Gold (XAU) price rose 0.65% on Tuesday as the US Dollar Index (DXY) weakened and Treasury yields went down.

Investors are buying gold as there are fewer incentives for people to get rid of it, with the market betting that the Federal Reserve (Fed) will cut interest rates before they achieve their 2% inflation target', said Bart Melek, head of commodity strategies at TD Securities. Indeed, according to the CME FedWatch Tool, the probability of a rate cut in March 2024 has now increased to 77%. However, strong U.S. macroeconomic reports can still change investors' expectations and provoke a bearish correction in XAU/USD. In fact, investors' expectations are currently extremely one-sided, meaning that too much faith has been put into the Fed's dovish stance. According to the interest rate swaps market, investors are pricing in as much as 150 basis points (bps) worth of rate cuts by the end of December 2024. That may be a very optimistic assessment of the Fed's monetary policy plans. Therefore, gold bulls should be very careful.

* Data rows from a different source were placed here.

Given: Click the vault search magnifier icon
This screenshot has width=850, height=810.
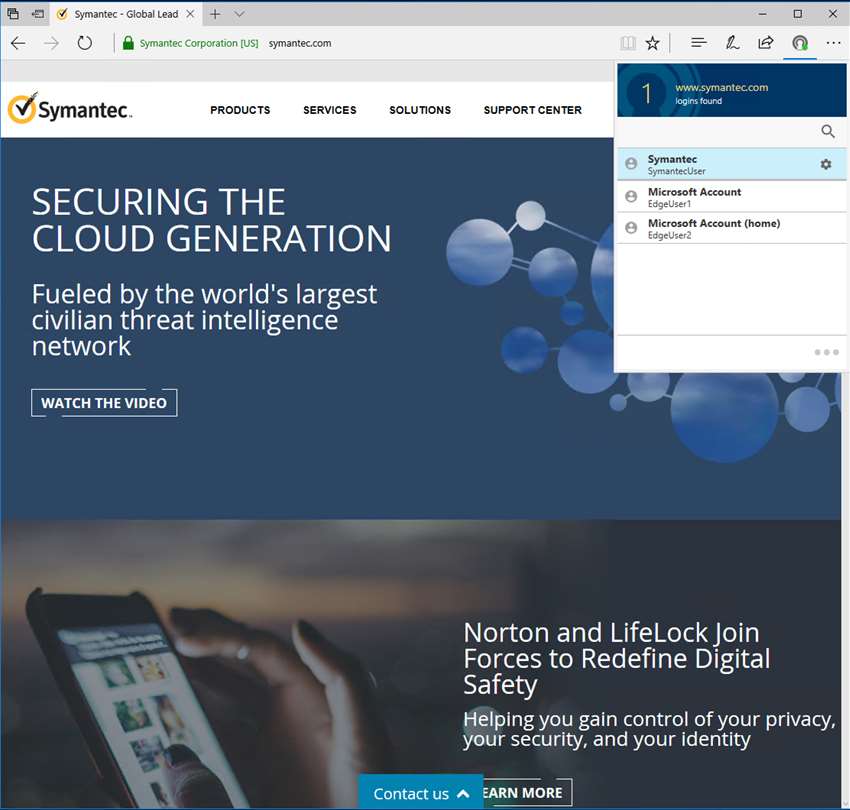Looking at the screenshot, I should click(x=828, y=131).
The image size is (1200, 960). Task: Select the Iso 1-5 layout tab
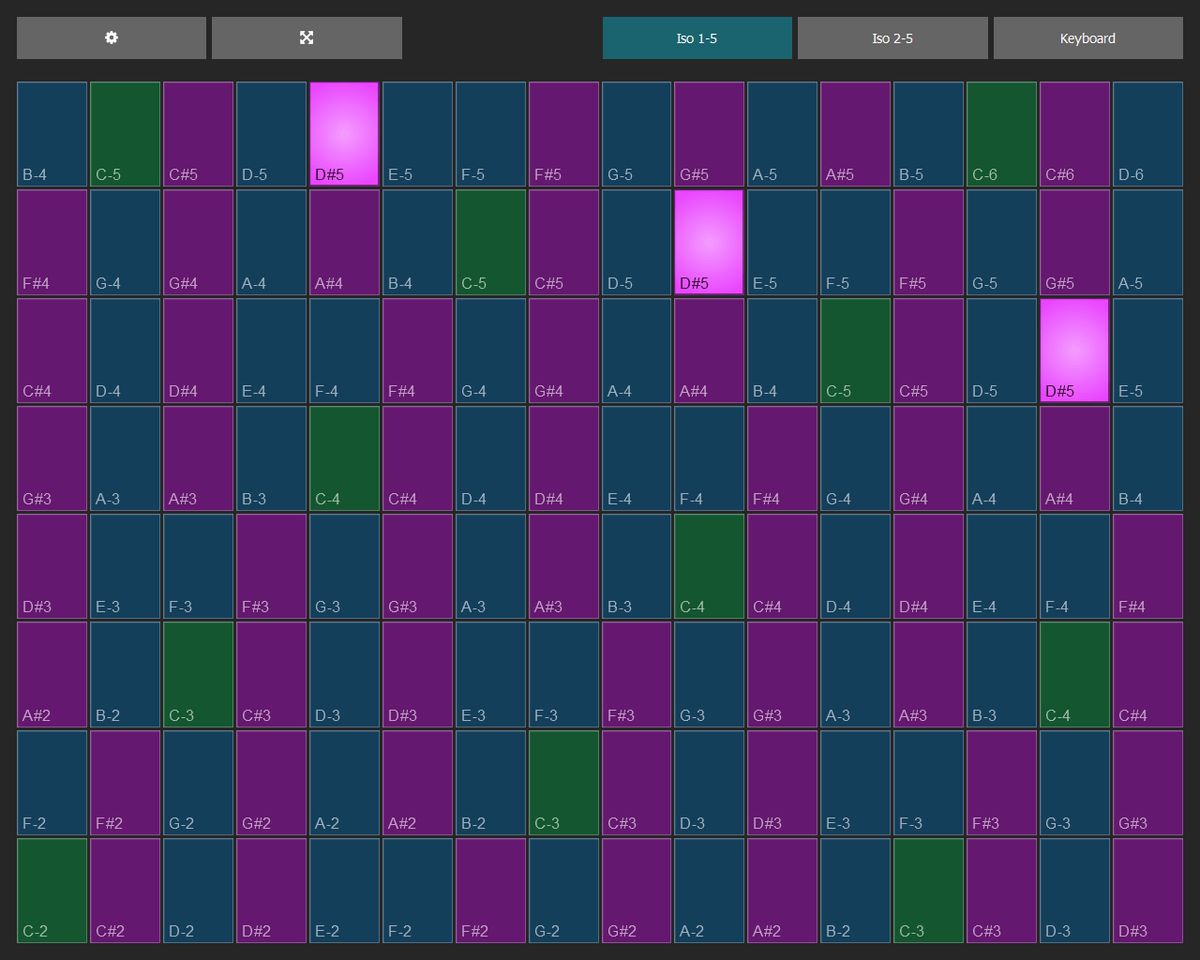pos(697,37)
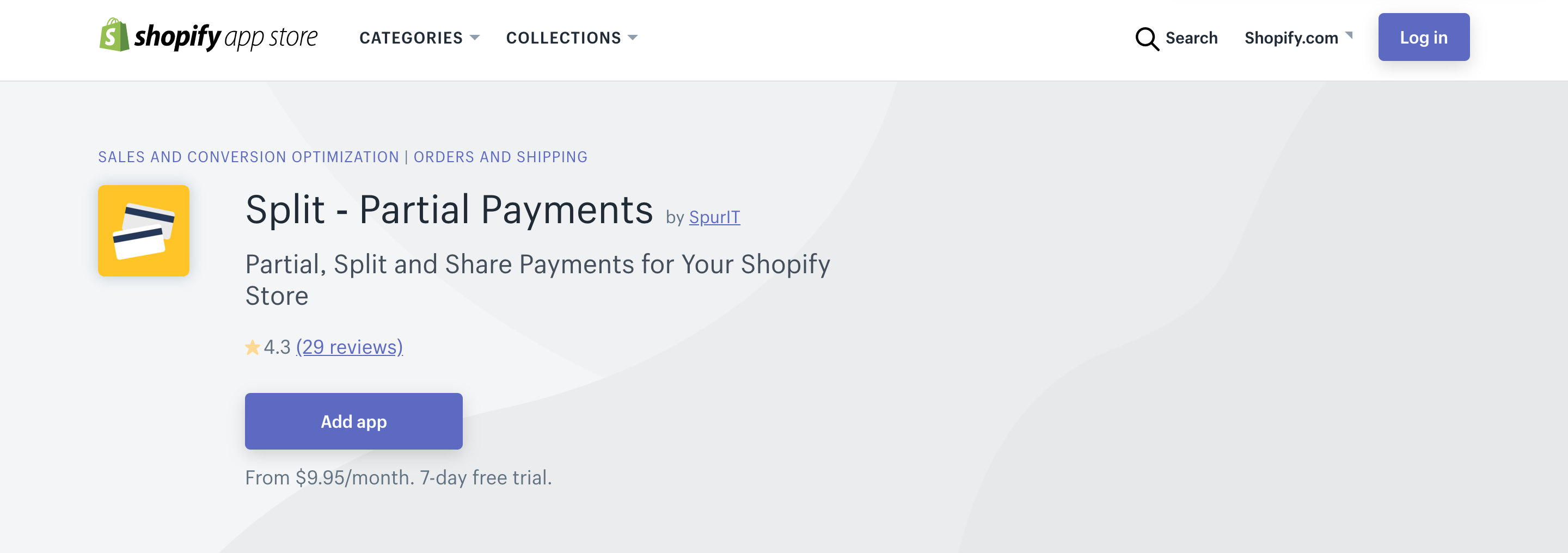Click the yellow rating star icon
The image size is (1568, 553).
[253, 347]
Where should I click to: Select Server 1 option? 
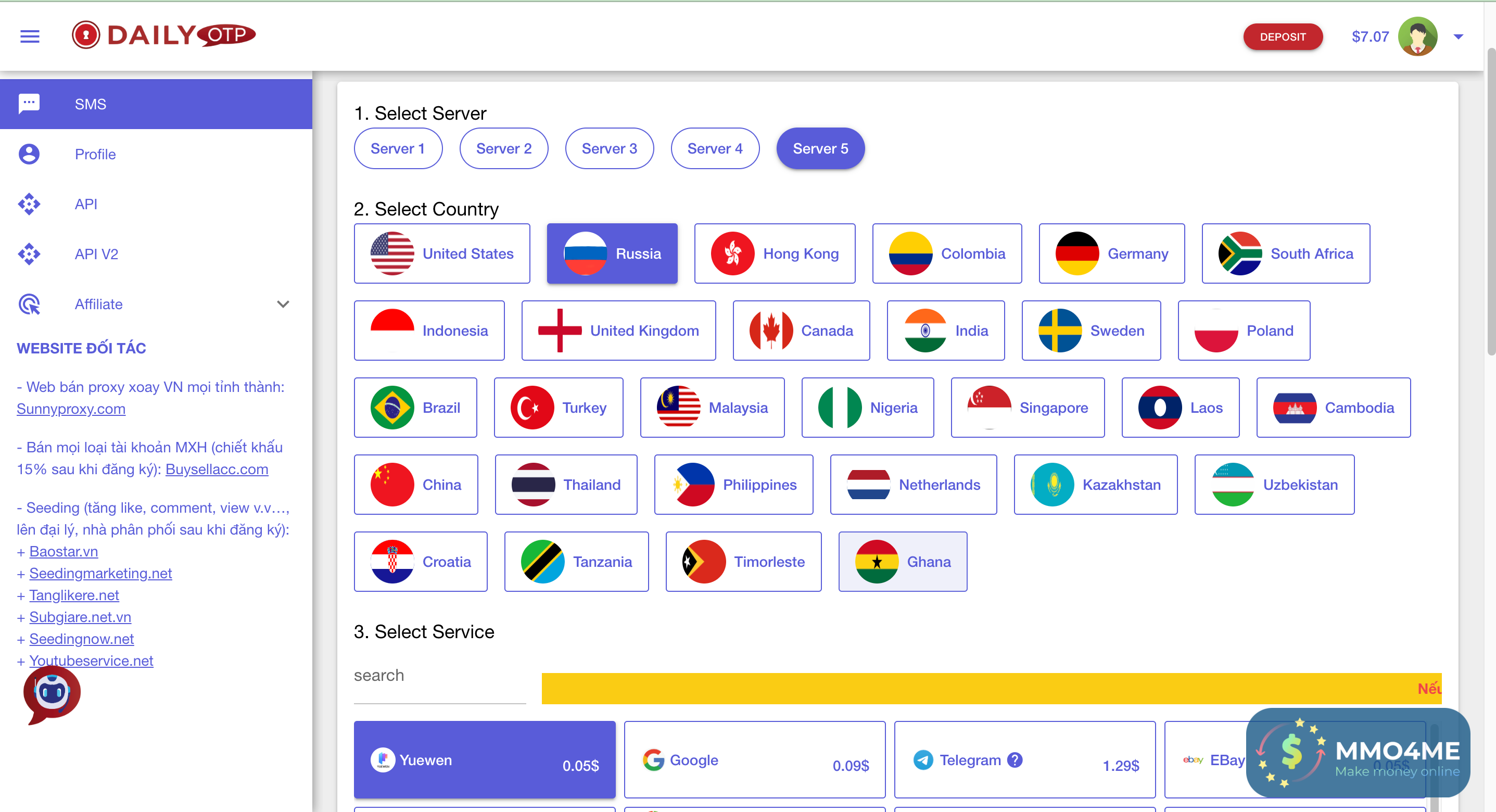[x=398, y=149]
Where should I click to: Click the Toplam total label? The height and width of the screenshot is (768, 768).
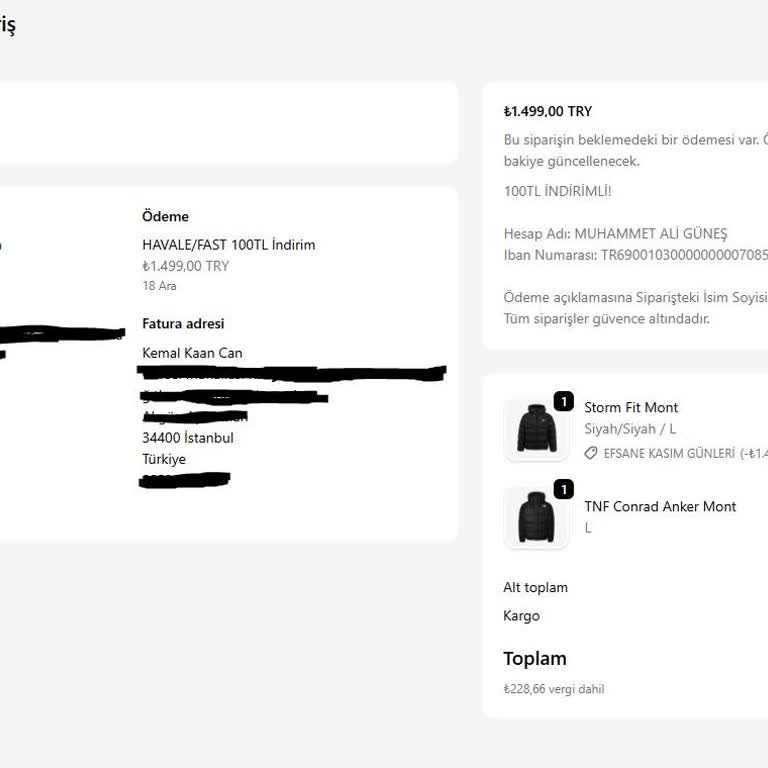[535, 658]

XAU/USD was rising marginally during the Asian and early European sessions. Today, traders should focus on the release of the Conference Board's Consumer Confidence report, due at 3:00 p.m. UTC. The report may add more clarity on the Fed's interest rate path. If it comes out stronger than expected, gold price will most likely correct to the downside—possibly below 2,030. However, a worse-than-expected report may increase the chances of an interest rate cut and thus may push XAU/USD higher. 'Spot gold may retest resistance of $2,044 per ounce, a break above which could open the way towards a range of $2,053–$2,062', said Reuters analyst Wang Tao.

Pound Drops on Lower-than-Expected CPI Data

The British pound (GBP) rose 0.7% on Tuesday but lost most of its gains during the early European session today as the U.K. Consumer Price Index (CPI) came out lower than expected.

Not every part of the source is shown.